The implantation centre’s team will conduct a pre-operative assessment to test your child's hearing and understand the family’s motivations. It consists of a number of evaluations.
Medical evaluation: this is to determine your child’s overall health. In addition to an MRI, a CT scan is usually required to determine the feasibility of the surgery and in which ear to implant. Imaging enables the medical team to check whether it is possible to insert an electrode array into the cochlea. In some cases, this can enable the surgeon to avoid foreseeable surgical difficulties.
Audiometric evaluation: the audiologist performs various audiometric evaluations and tests with a hearing aid (tonal and vocal audiometry). This tests your child’s hearing and assesses the level of hearing loss, as well as the level of amplification supplied by the hearing aid. Sometimes, the audiologist may recommend a trial period with a more powerful hearing aid in order to evaluate the potential benefit in relation to a cochlear implant.
Your otolaryngologist, hearing aid specialist or other hearing healthcare professional will help you identify the type of hearing loss your child suffers from. You may also be sent to the nearest implantation centre to determine whether your child is a candidate for cochlear implantation. Cochlear implantation is a long and challenging process that requires the family to be involved in supporting and assisting their child. If this is not possible, another solution should be considered.
Surgery is required to insert the internal part of the implant system. The surgeon makes a small incision behind the ear to be able to place the receiver containing the electronic circuits. Next, the electrode array is carefully inserted into the cochlea.
Implant surgery is performed under general anaesthesia and generally takes under two hours, although it usually requires hospitalisation for a few days. Insertion of a cochlear implant presents the same risks as any other ear surgery.
Until the sound processor is attached and activated, the child will not be able to hear. This usually happens around one month after leaving hospital. This period of time is required to recover from the anaesthesia and to allow the scar covering the incision to form, which can take several weeks.

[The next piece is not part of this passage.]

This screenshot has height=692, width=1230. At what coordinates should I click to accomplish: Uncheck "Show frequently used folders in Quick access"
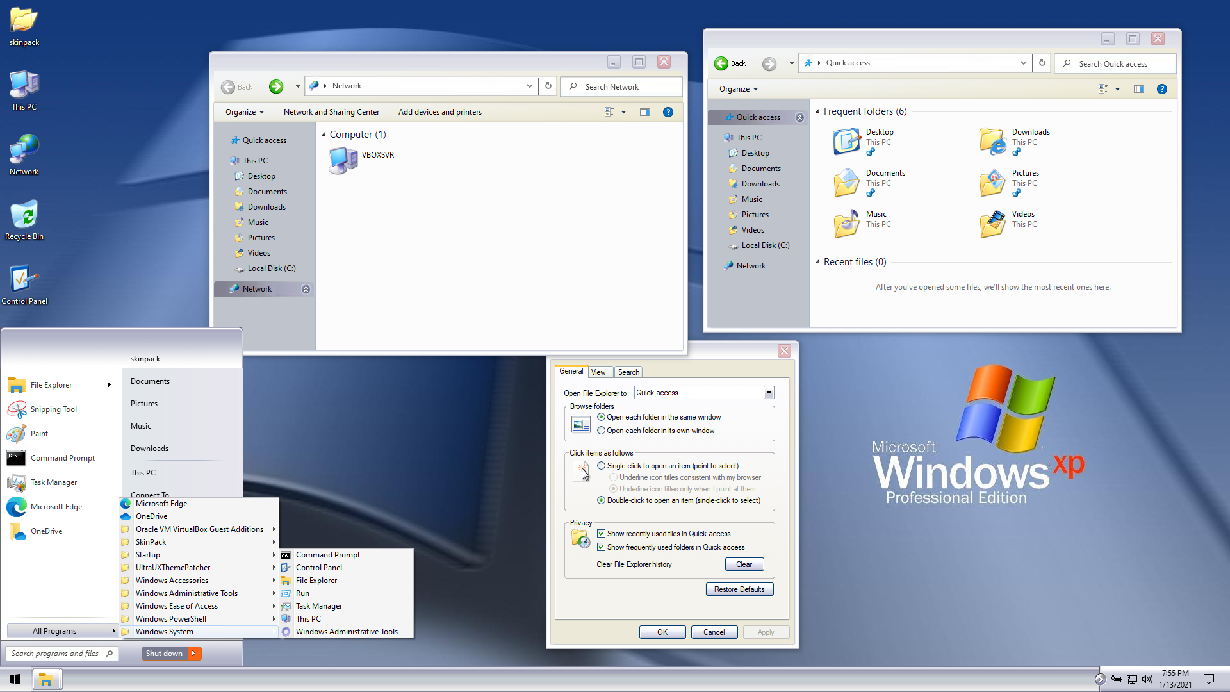[601, 547]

For the implantation to be successful, it is also necessary to adjust the settings and sound quality of the external processor, and the child must also undergo speech therapy in order to be able to encode and interpret perceived sound information.
During the first setting session, the audiologist provides the sound processor and explains how it works to the child and his or her parents. This consultation involves defining the stimulation levels produced by each electrode inserted into the cochlea. Other parameters are also adjusted to optimise the perception of sound information.
In the months following surgery, several adjustment sessions will be required to gradually improve the quality of sound information. Visits will be spaced out over time, until the settings are considered stable and optimal.
Following surgical implantation, children have to get used to the signal generated by the implant. Even for children who have experienced a sudden loss of hearing, the message supplied by the implant is perceived differently from how they remember hearing. The brain has to adapt to this new stimulation and learn to interpret it.
It is therefore essential to enrol in speech therapy to facilitate this adjustment. The duration and difficulty of speech therapy varies depending on the cause of the hearing loss and the length of time the child has suffered from a hearing loss. It will take longer and be more difficult for children who have been deaf since birth or who became deaf before learning language.
Like the sound processor fitting sessions, speech therapy sessions are usually held regularly and frequently at first, before gradually becoming more spaced out after the first year. The speech therapist’s work will vary depending on the type of hearing loss suffered by your child. However, it is based on some basic principles: developing perception skills by identifying various sound sources, listening and learning to speak.